[WORK REQUIRED] Type out the entries again, matching each one exactly.

[RECORDS TO USE]
******

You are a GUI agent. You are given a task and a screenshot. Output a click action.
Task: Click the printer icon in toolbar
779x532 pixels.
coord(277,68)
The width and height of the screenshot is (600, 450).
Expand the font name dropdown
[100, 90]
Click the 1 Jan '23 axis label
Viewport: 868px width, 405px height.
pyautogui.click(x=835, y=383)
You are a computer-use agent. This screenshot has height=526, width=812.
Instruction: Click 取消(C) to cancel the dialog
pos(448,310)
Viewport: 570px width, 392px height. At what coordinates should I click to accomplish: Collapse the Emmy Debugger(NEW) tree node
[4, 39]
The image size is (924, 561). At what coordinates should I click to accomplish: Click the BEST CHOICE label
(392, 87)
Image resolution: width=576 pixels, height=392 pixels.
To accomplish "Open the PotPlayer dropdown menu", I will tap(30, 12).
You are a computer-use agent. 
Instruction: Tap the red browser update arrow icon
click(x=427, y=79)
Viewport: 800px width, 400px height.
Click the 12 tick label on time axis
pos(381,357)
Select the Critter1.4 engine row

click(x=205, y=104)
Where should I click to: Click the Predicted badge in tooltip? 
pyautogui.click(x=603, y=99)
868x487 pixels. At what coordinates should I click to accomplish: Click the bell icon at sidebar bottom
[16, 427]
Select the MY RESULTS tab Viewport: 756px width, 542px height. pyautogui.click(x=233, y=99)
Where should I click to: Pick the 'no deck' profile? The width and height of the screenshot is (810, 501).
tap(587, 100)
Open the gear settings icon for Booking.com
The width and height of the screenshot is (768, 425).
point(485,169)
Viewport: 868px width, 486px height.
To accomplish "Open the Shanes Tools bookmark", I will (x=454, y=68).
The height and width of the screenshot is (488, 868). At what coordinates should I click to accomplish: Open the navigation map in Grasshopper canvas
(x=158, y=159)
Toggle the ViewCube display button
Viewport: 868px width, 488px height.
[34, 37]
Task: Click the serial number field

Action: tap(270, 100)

******

[TASK RESPONSE]
You are a GUI agent. You are given a task and a screenshot. Output a click action.
Task: Click the printer icon in toolbar
779x532 pixels.
coord(277,68)
The width and height of the screenshot is (600, 450).
Expand the font name dropdown
[100, 90]
Click the 1 Jan '23 axis label
Viewport: 868px width, 405px height.
pyautogui.click(x=835, y=383)
You are a computer-use agent. This screenshot has height=526, width=812.
Instruction: Click 取消(C) to cancel the dialog
pos(448,310)
Viewport: 570px width, 392px height. At what coordinates should I click to accomplish: Collapse the Emmy Debugger(NEW) tree node
[4, 39]
The image size is (924, 561). At what coordinates should I click to accomplish: Click the BEST CHOICE label
(392, 87)
Image resolution: width=576 pixels, height=392 pixels.
To accomplish "Open the PotPlayer dropdown menu", I will tap(30, 12).
You are a computer-use agent. 
Instruction: Tap the red browser update arrow icon
click(x=427, y=79)
Viewport: 800px width, 400px height.
Click the 12 tick label on time axis
pos(381,357)
Select the Critter1.4 engine row

click(x=205, y=104)
Where should I click to: Click the Predicted badge in tooltip? 
pyautogui.click(x=603, y=99)
868x487 pixels. At what coordinates should I click to accomplish: Click the bell icon at sidebar bottom
[16, 427]
Select the MY RESULTS tab Viewport: 756px width, 542px height. pyautogui.click(x=233, y=99)
Where should I click to: Pick the 'no deck' profile? The width and height of the screenshot is (810, 501).
tap(587, 100)
Open the gear settings icon for Booking.com
The width and height of the screenshot is (768, 425).
point(485,169)
Viewport: 868px width, 486px height.
To accomplish "Open the Shanes Tools bookmark", I will (x=454, y=68).
The height and width of the screenshot is (488, 868). At what coordinates should I click to accomplish: Open the navigation map in Grasshopper canvas
(x=158, y=159)
Toggle the ViewCube display button
Viewport: 868px width, 488px height.
[34, 37]
Task: Click the serial number field

Action: tap(270, 100)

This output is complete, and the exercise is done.